Auf der Suche nach einem Wechsellader

27. März 2017
Vereinsleben
Fahrzeugvorstellungen

Volvo und Mercedes-Benz haben sich vorgestellt

 

Bekanntermaßen möchte die Feuerwehr Waldmünchen in Zusammenarbeit mit der FFW Roding ein Wechselladerfahrzeug anschaffen und steigt damit in ein völlig neues Konzept für künftige Beschaffungsmaßnahmen und bei der Einsatzabarbeitung ein. Im Rahmen der Suche nach einem geeigneten Fahrzeug stellte sich am Montagabend die Firma Mercedes-Benz vor zahlreichen Feuerwehrlern aus Roding und Waldmünchen sowie diversen Stadträten vor. Die Firma Volvo hatte sich bereits vor einiger Zeit vorgestellt.

 

Die Anschaffung eines Wechselladerfahrzeuges soll durch eine kommunale Zusammenarbeit mit der Stadt Roding verwirklicht werden, da hierfür erhöhte Fördersätze in Anspruch genommen werden können und überdies beide Wehren sehr ähnliche Vorstellungen vom künftigen Fahrzeug haben.
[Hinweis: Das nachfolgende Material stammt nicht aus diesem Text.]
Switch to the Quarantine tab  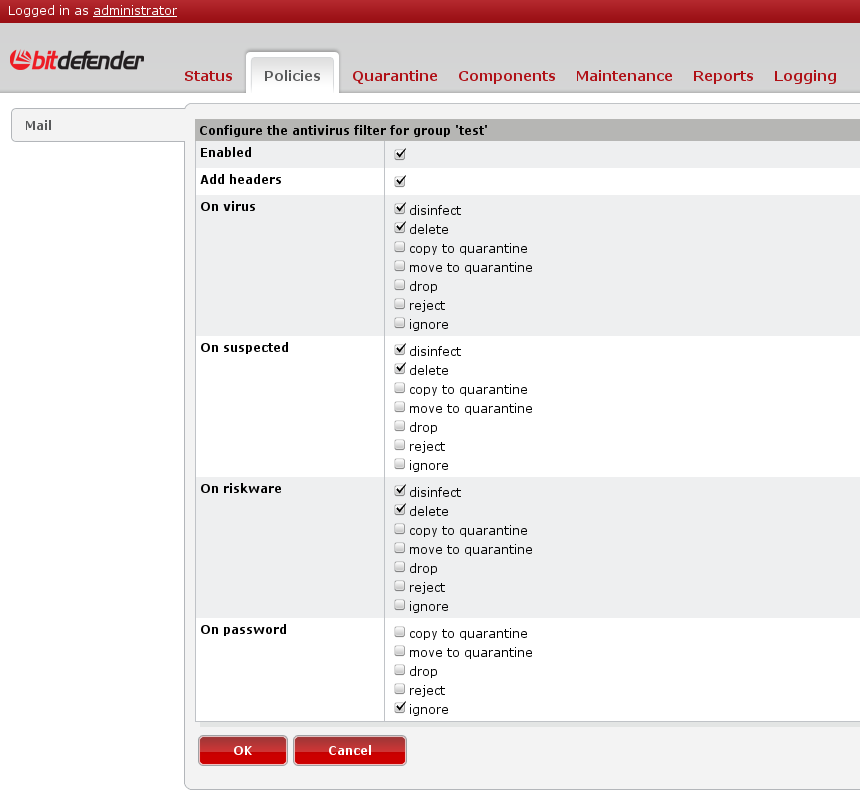click(394, 76)
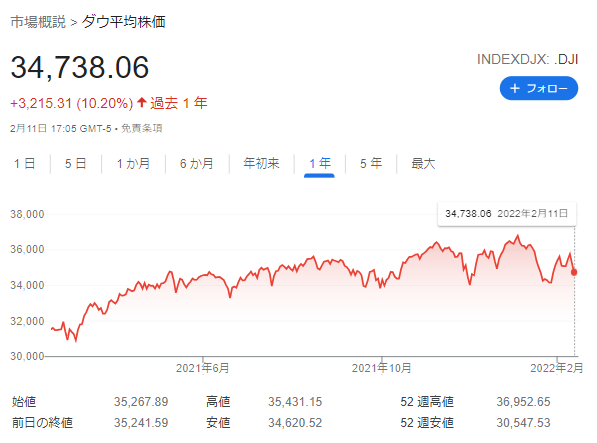597x443 pixels.
Task: Click the 2022年2月 axis marker
Action: coord(556,368)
Vor einiger Zeit hatte sich bereits die Firma Volvo den Wehrmännern vorgestellt, nun war die Firma Mercedes-Benz an der Reihe. Hierzu erschien Peter Mohrmann mit einem Wechselladerfahrzeug und einem Fahrer vor dem Gerätehaus Waldmünchen, damit die Anwesenden sich über die Technik und die Besonderheiten des Herstellers informieren konnten. Zahlreiche Stadträte, zweiter Bürgermeister Martin Frank sowie Kreisbrandrat Michael Stahl nutzten ebenfalls die Möglichkeit, Informationen aus erster Hand zu bekommen. Kreisbrandmeister Andreas Bierl ist in die Anschaffung umfassend miteingebunden und konnte den Stadträten umfassende Auskunft über die Planungen geben. Das Fahrzeug wurde dann auch gleich einmal vorwärts und rückwärts in die Fahrzeughalle gefahren, um einen Eindruck von Länge und Höhe bekommen zu können – viel Platz nach oben blieb dabei nicht mehr. Viele ältere Fahrzeughallen sind nicht unbedingt für die heutigen größeren Fahrzeuge ausgelegt. Letztlich aber kann die beabsichtigte Länge von 6,90 Meter untergebracht werden. Peter Mohrmann erläuterte den Anwesenden die Möglichkeiten eines Wechselladers der Marke Mercedes-Benz und hob besonders hervor, dass Fahrgestell und Aufbau separat ausgeschrieben werden müssten. Schließlich durften die Kameraden aus Roding und Waldmünchen noch bei diversen Testfahrten den Wechsellader ausprobieren und auf seine Tauglichkeit testen.